The human body recombines different genes to make millions of disease-fighting antibodies. This genetic mixing and matching is essential to produce perfectly configured molecules that seek out and destroy dangerous pathogens.
As a result, each of us has around 100 million antibodies circulating through our bodies, poised to fight invaders. This huge antibody diversity is produced by three groups of genes: variable (V), diversity (D) and joining (J). VDJ recombination randomly selects one gene from each group and glues them together, generating the three-part VDJ genes that produce most antibodies.
Understanding how these genes combine to form antibodies could inform new vaccines and other immune therapies. However, key aspects of antibody biology have remained mysterious, such as how ultralong antibodies are formed.
Now, in a paper published in the journal Genome Research, scientists in the Department of Computer Science and Engineering (CSE) at the UC San Diego Jacobs School of Engineering have answered this important question, solving a 30-year-old mystery.
“Standard antibody genes, formed by concatenating (linking) three genes, are critically important to our immune response,” said senior author Pavel Pevzner, Ronald R. Taylor Professor of Computer Science. “However, the body also produces the longer, four-part variety, VDDJ through a tandem fusion of two D genes. Normal recombination signals link D genes with V and J genes but the classical recombination rule forbids linking any two D genes. So, how do these four-part antibodies even form?”
First discovered in 1989, four-part antibody genes were initially viewed as harmless, and possibly useless, aberrations. However, in the last ten years, researchers have shown ultralong antibodies, including D-D fusions, can deeply target HIV surface proteins, generating broadly neutralizing antibodies against the virus.
As a result, understanding VDDJ formation has become an important priority, part of an overarching effort to develop effective vaccines. But finding tandem D-D fusions in huge immuno-sequencing datasets has been a major computational challenge, as researchers must sift through multiple mutations to produce accurate results.

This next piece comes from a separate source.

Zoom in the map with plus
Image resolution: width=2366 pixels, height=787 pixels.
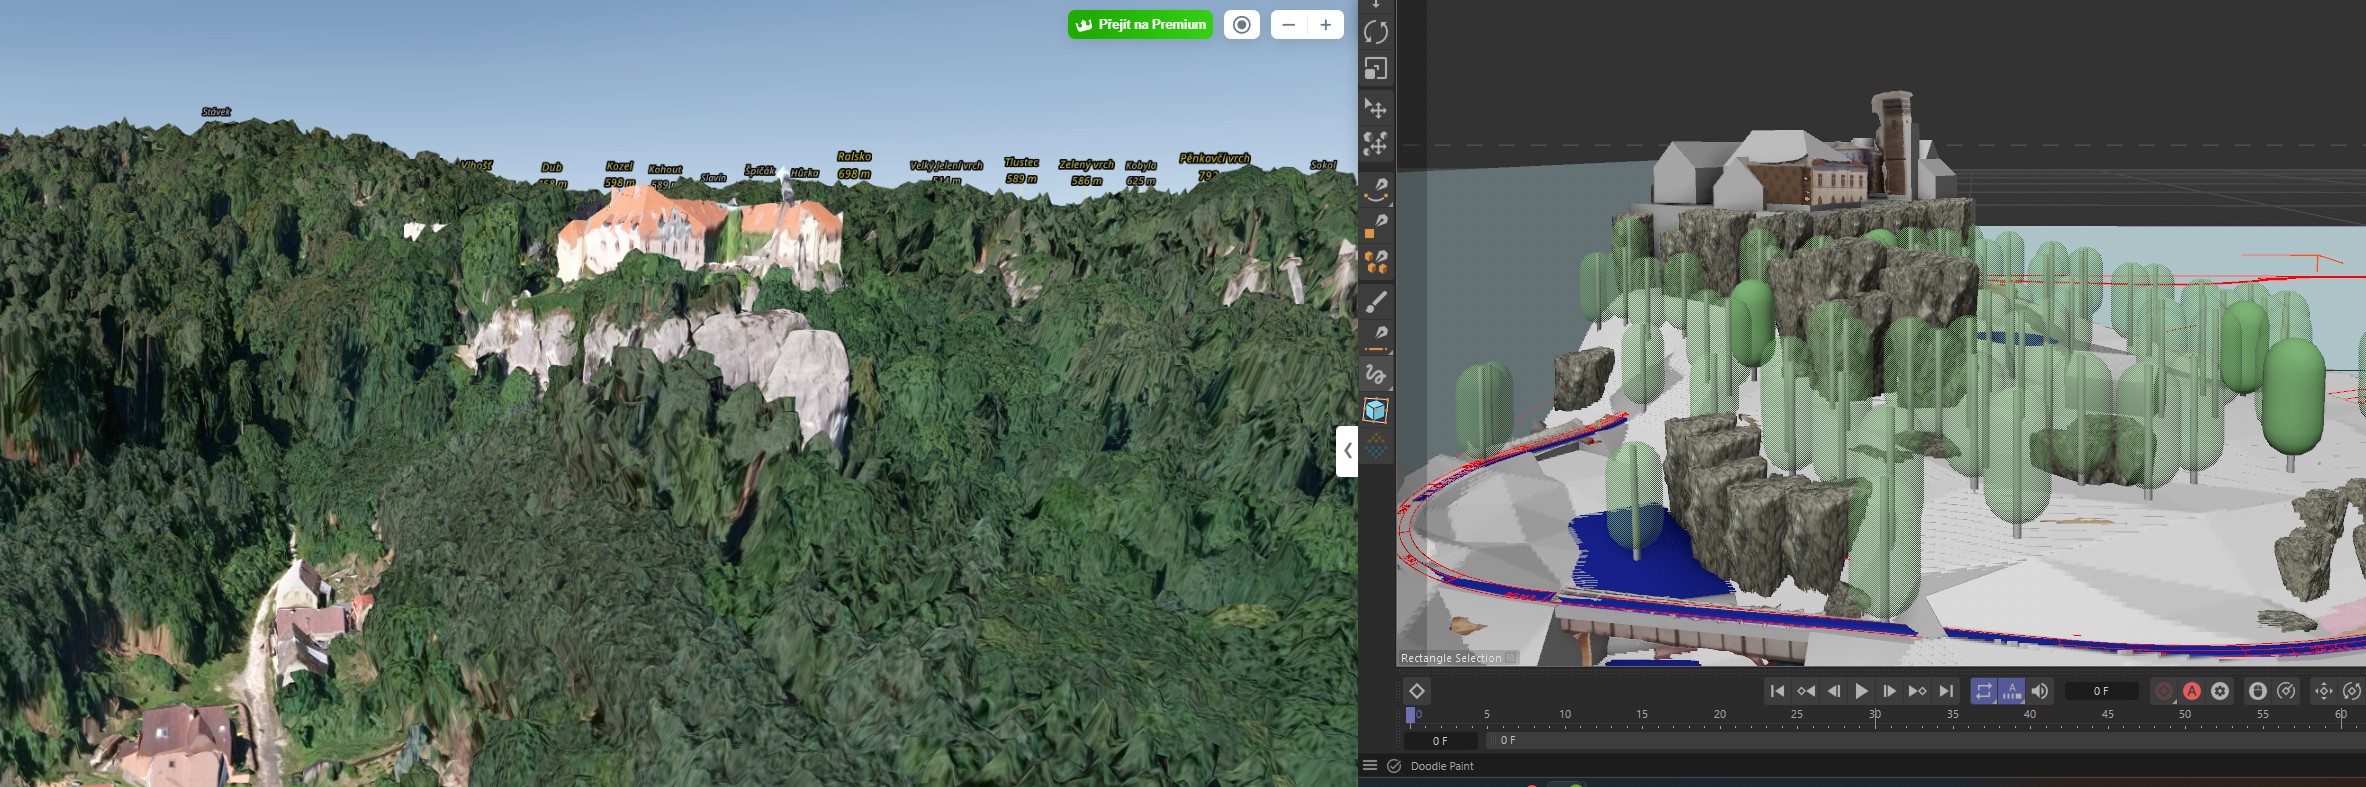pos(1325,25)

To solve the problem, Pevzner and coauthor Yana Safonova, a postdoctoral researcher at CSE, relied on a recently developed computational tool, called IgScout, to find D-D fusions. Using this approach, they identified a distinct antibody formation process: short genomic segments called cryptic recombination signals that flank D genes and trigger tandem D-D fusions. The cryptic recombination make D genes look like V or J genes, enabling tandem D-D fusions.

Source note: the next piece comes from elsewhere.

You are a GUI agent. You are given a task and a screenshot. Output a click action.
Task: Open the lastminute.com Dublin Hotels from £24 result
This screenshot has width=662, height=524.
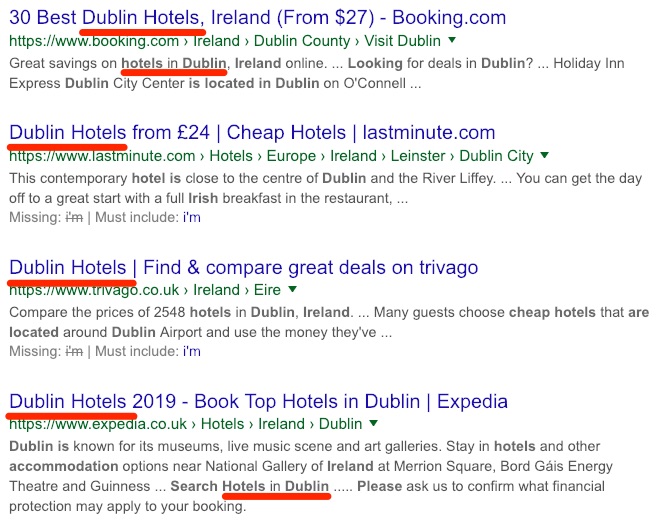(x=252, y=133)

The study also showed these ultralong antibodies are much more prevalent than previously thought and have helped mammals fight disease for millions of years.

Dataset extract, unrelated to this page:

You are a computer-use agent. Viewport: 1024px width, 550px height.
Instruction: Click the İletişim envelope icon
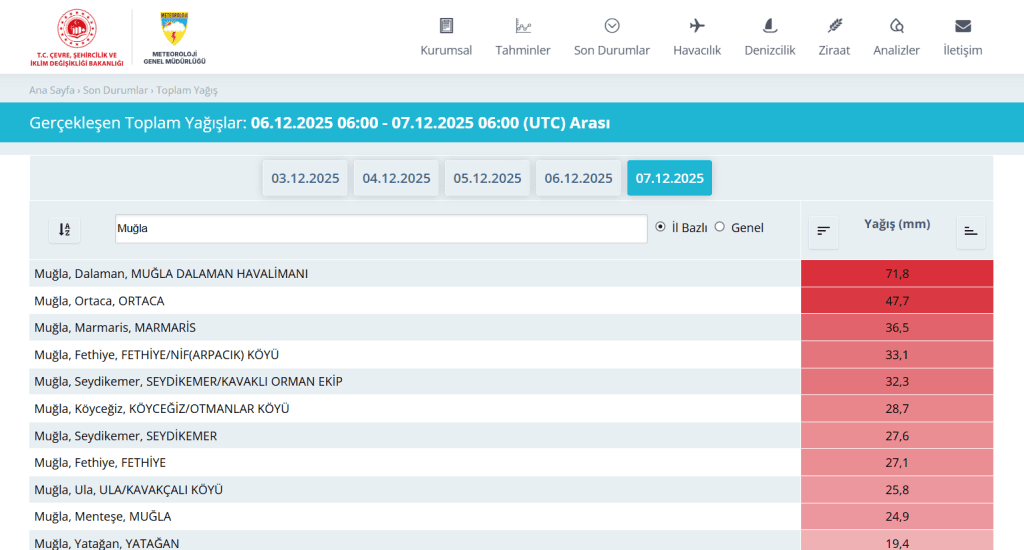pos(962,26)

“Contrary to the previous assumption that tandem D-D fusions are rare events, our analysis shows about a quarter of ultralong antibodies, in disease-relevant antibody repertoires, may be generated through tandem fusions,” said Safonova. “These cryptic recombination signals are not limited to humans but are preserved over millions of years of evolution across multiple mammalian species. In other words, tandem D-D fusions are an important mechanism to generate ultralong antibodies.”
Now that scientists understand how these antibodies form, they can use that knowledge to advance vaccine research.
“This paper solves the three-decade-old puzzle of aberrant tandem fusions in antibody formation,” said Pevzner. “These fusions contribute to broadly neutralizing antibodies that are important for ongoing vaccine development efforts.”